I’m willing to bet that I could go through ever configuration of the cast to find a better fit for the first female alumni host. That’s by no means to say that Julia Louis-Dreyfus wasn’t any good, being that it’s the amount of time that’s offensive and not the quality of our host’s work. As far as the actual episode goes, this was another decent one, where I really enjoyed about half of the sketches while the other half was filled with references that didn’t age well with time.
Just like with last night’s episode, I could see how I may have enjoyed the half that I wasn’t impressed with, back in the day when this episode aired initially because the acting and the energy were both consistently spot on. These also led to another night that was more fun to watch than inspirational to write about which is why I’ve taken on this first female alumni host torch to carry, even though I already addressed my shock the last/first time Julia Louis was the show’s host.
I’m excited to see Molly Shannon in the line up close to the end of the year, and that Tina Fey will also be hosting next season to break the men’s only alumni hosting line because it’s about time. We’ll see how those shows go really soon, but until then, it’s now time to wrap this one up. With that said, I give you…
The Wicker Breakdown:
This week's show started with an SNL Special Report: Road To The White House where Chris Rock made a special appearance to perform a stand-up routine of sorts while giving his political insights on the candidates who were running for president in 2008. Though he started out talking about both parties, he eventually shifted his focus to compare Barack Obama and Hillary Clinton. I was intrigued by these insights because, where I thought there would be some Hillary bashing but instead, Chris Rock was blatantly honest that his personal bias was to credit for his backing of Barack. Of course, with this being the opening sketch, it eventually led to the announcement of, “Live from New York…”

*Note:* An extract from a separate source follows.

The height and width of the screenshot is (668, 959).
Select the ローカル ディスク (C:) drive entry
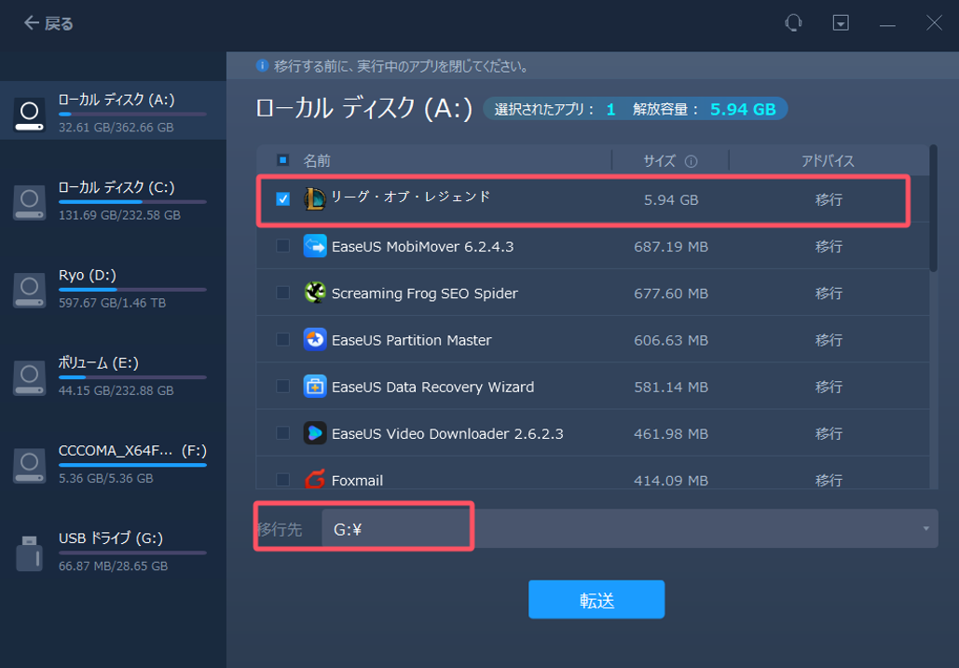point(112,196)
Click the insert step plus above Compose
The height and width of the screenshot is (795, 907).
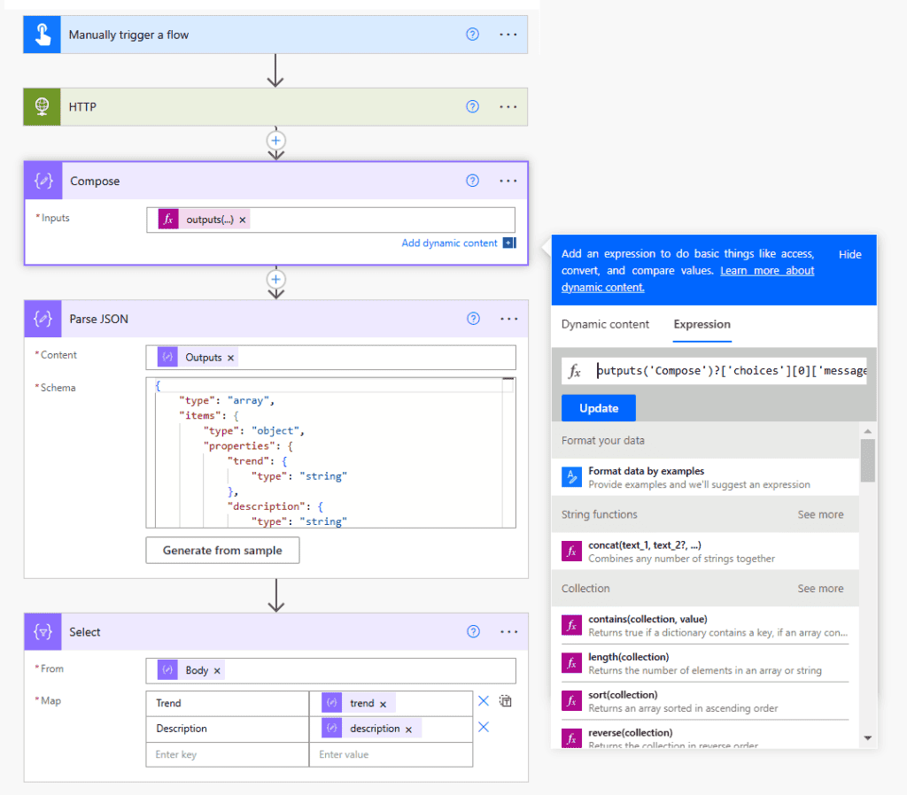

Julia Louis-Dreyfus then officially opened the show with a monolog about how she had a blast hosting last year and was happy to be back before working in a plug for her Emmy win for her show The New Adventures Of Old Christine. She then shared how being back in the spotlight wasn’t always all that great which then led her to show several clips that proved her claims that her life is constantly under the scrutiny of the media even though each clip shared examples where the scrutiny was justified.
Maya Rudolph the revised her Oprah impersonation for another parody of the Oprah show where she loudly praised Amy Poehler who played the author of the new book The Secret which almost seems biblical to the Oprah crowd.
This was followed by a fake ad for Monex where Kristen Wiig played a gold enthusiast who praised the power and allure of gold and gold covered objects as she pitched buying as much gold as you can, just to touch the precious metal.
Restless Penis Syndrome had Julia Louis-Dreyfus as a woman who was convinced that her husband, Jason Sudeikis was having an affair behind her back which led her to confront him on the issue. Sudeikis then attempted to justify his behavior by claiming to have Restless Penis Syndrome before quickly pulling out a camcorder in order to film an impromptu PSA as a way to double down on his alibi.
La Rivista Della Televisione Con Vinny Vedecci brought back Bill Hader as a fast-talking Italian talk show host who attempted to interview Julia Louis-Dreyfus as herself only she didn’t speak or understand the Italian language so she had no idea what was going on throughout the entire show.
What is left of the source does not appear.